Both bills would phase out use of plastic microbeads that have been increasingly added to toothpaste and facial scrubs in recent years. These particles do not dissolve in water and are not filtered out by our wastewater treatment systems. They end up in our lakes and rivers, where they absorb toxins such as dioxins and PCBs and are harmful to aquatic organisms that mistake them for food. Scientists are increasingly concerned about the possibility that microbeads are introducing toxic chemicals into the food chain.

The Senate bill is stronger because it ensures that any alternative future “biodegradable” products are ecologically safe and do not create the same problems in our water. Any such products must be proven to actually degrade in the cool conditions of Minnesota’s lakes and rivers.

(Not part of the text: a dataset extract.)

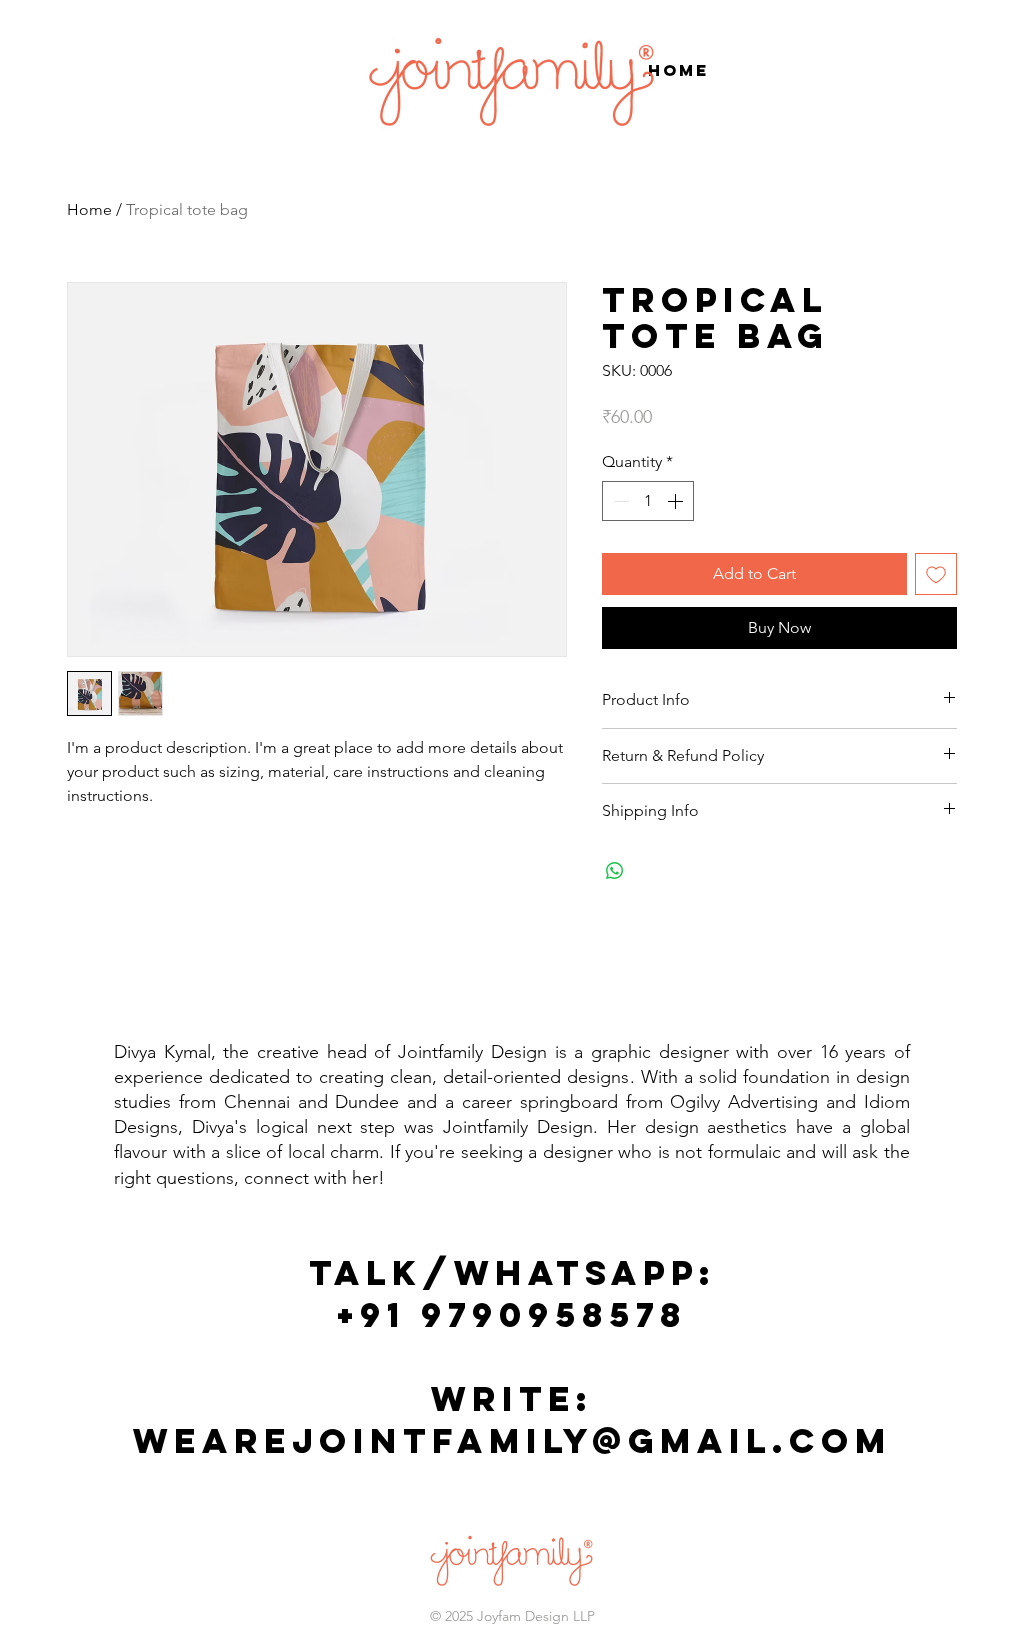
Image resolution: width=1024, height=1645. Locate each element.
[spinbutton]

We will be working to pass the Senate version in conference committee.

For more information on plastic microbeads, view the Society of Conservation Biology’s brief in support of a ban here: http://www.conservationminnesota.org/society-of-conservation-biologys-microbead-statement/

Proposed changes to water rulemaking

We are working to oppose proposed changes that would restrict the ability of state agencies to keep our lakes and rivers clean. Unfortunately, the House Omnibus Environment bill includes a number of provisions that are backward steps in protecting our water. The bill:

  • Suspends recently enacted water quality rules on suspended solids and eutrophication (Sec. 121)
  • Suspends implementation of the state’s wild rice water quality standard (Sec. 123)
  • Inserts politics into rule-making by requiring legislative approval of water quality rules and standards (Sec. 90)
  • Requires additional cost analysis and peer review of proposed water quality standards, despite the fact that the Administrative Procedure Act already requires both cost analysis and peer review (Sections 91 and 120)

These provisions would slow down enforcement of clean water standards by adding a new and expensive layer of legislative review over agency decisions.

Water levels and groundwater impacts

The House Omnibus Environment bill includes a $50,000 one-time appropriation to the DNR for a study of the costs of augmenting water levels in White Bear Lake (Sec. 3, Subd. 3) and changes the membership and structure of the Metro Area Water Supply planning committees (Sec. 115). We are monitoring these proposals.

The bill also restricts the DNR’s ability to regulate water appropriation permits by requiring that the DNR must determine that a permit will have a 20% negative impact on the “normal” levels of surface waters in order limit water withdrawals. (Sec. 88) The DNR opposes this provision and we will be working to remove or modify it so that it does not damage efforts to preserve surface waters.